Еще не рождена астроботаника, десятилетия нужно ждать еще опытов по синтезу сложных органических молекул в условиях межзвездной среды, а Циолковский с убежденностью отстаивает идею разнообразия форм жизни во Вселенной. Всемирно известный итальянец профессор Петруччи был еще черноглазым мальчиком, когда Циолковский высказал идею внеутробного развития зародыша в искусственной матке.
С треском разламывались на глазах ипподромной толпы легкие, похожие на этажерки самолетики, а Циолковский писал в 1911 году: «Аэроплан будет самым безопасным способом передвижения». Кстати, задолго до этого он первый предложил «выдвигающиеся внизу корпуса» колеса, опередив создание первого колесного шасси в самолете братьев Райт.
Словно догадываясь о будущем открытии лазера, он ставил инженерную задачу сегодняшнего дня: создать космическую связь с помощью «параллельного пучка электромагнитных лучей с небольшой длиной волны, электрических или даже световых…» Не было ни одной счетно-вычислительной машины, да и потребности жизни не взывали еще к спасительному могуществу числовых абстракций, а Циолковский предсказывал: «…математика проникнет во все области знания».
Такие примеры можно было бы множить вновь и вновь, удивляясь широте кругозора и интересов этого необыкновенного человека. Если же говорить о различных областях знаний, связанных с исследованиями космического пространства (а много ли их, не связанных?), то удивление не может не перерасти в восхищение.
Как-то в беседе с известным журналистом Ярославом Головановым летчик-космонавт Константин Петрович Феоктистов заметил: «Разумеется, нельзя сказать, что ученые вот сейчас претворяют в жизнь технические идеи Циолковского. Это вульгарно. Всей сложности полета в космос Циолковский представить себе не мог. Но меня поражает, как он смог серьезно говорить и думать обо всем этом совершенно на «пустом месте», с поразительной точностью определяя некоторые детали…»
В равной мере можно говорить и о научно-технических, и о фантастических книгах Константина Эдуардовича. В фантастике Циолковский так же безупречно точен, как и в технических статьях. Для него фантастика — лишь иная, более доступная для неподготовленного читателя форма пропаганды своих идей. Не уход, не отдых от истины, а лишь переодевание ее в более яркую одежду.

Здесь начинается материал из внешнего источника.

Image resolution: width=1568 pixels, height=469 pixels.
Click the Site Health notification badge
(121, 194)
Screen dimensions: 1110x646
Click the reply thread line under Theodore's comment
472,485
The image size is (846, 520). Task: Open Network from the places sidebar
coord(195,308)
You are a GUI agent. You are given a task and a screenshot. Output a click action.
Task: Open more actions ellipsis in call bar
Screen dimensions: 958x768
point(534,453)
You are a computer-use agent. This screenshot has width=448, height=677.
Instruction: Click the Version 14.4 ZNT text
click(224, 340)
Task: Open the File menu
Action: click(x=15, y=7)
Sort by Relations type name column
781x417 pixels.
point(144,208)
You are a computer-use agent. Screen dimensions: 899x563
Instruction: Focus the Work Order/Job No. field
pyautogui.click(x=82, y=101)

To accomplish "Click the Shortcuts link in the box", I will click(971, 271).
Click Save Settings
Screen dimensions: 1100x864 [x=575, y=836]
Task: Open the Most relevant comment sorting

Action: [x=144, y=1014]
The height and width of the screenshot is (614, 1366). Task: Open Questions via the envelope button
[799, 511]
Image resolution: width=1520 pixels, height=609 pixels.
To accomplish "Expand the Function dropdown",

На своей первой «космической пресс-конференции» в апреле 1961 года Юрий Гагарин на вопрос, насколько совпали истинные условия полета с его представлениями, ответил: «В книге Циолковского очень хорошо описаны факторы космического полета, и те факторы, с которыми я встретился, почти не отличались от его описания». Звездной дорогой Юрия Гагарина мысленно уже прошел учитель из крохотного городка Боровска, окончив 12 апреля (ровно за 78 лет до полета Гагарина!) свой космический дневник «Свободное пространство».
ИНФОРМАЦИЯ К РАЗМЫШЛЕНИЮ
Как же так случилось, что глухой с детства человек, по существу самоучка, книжник, в светелке маленького домика, вдали от университетов и институтов, отнюдь не обласканный вниманием коллег скромнейший школьный учитель вдруг преподал человечеству такой урок гениального научного предвидения? Отказов и хулительных отзывов, которые Циолковский получал на свои статьи, хватило бы и на десятерых. Их было вполне достаточно для того, чтобы эти десятеро забросили все свои проекты. «Мы, наученные историей, должны быть мужественней и не прекращать своей деятельности от неудач, — писал он. — Надо искать их причины и устранять их». Это не декларация — так он жил.
При внешней медлительности, почти болезненной застенчивости он был стоек и необыкновенно мужествен. Юношей, раскритиковав признанный всеми «вечный двигатель», он вступил на тропу войны с лжеавторитетами. В своей убежденности он не боялся выглядеть смешным — достоинство среди взрослых людей редчайшее. Обыватели «рвали животы», глядя на учителя, который обдувал в ветреную погоду на крыше свои модели или рассматривал звезды в подзорную трубу Он сносил все эти насмешки: липкая молва узколобых не могла загрязнить, замутить его убежденности.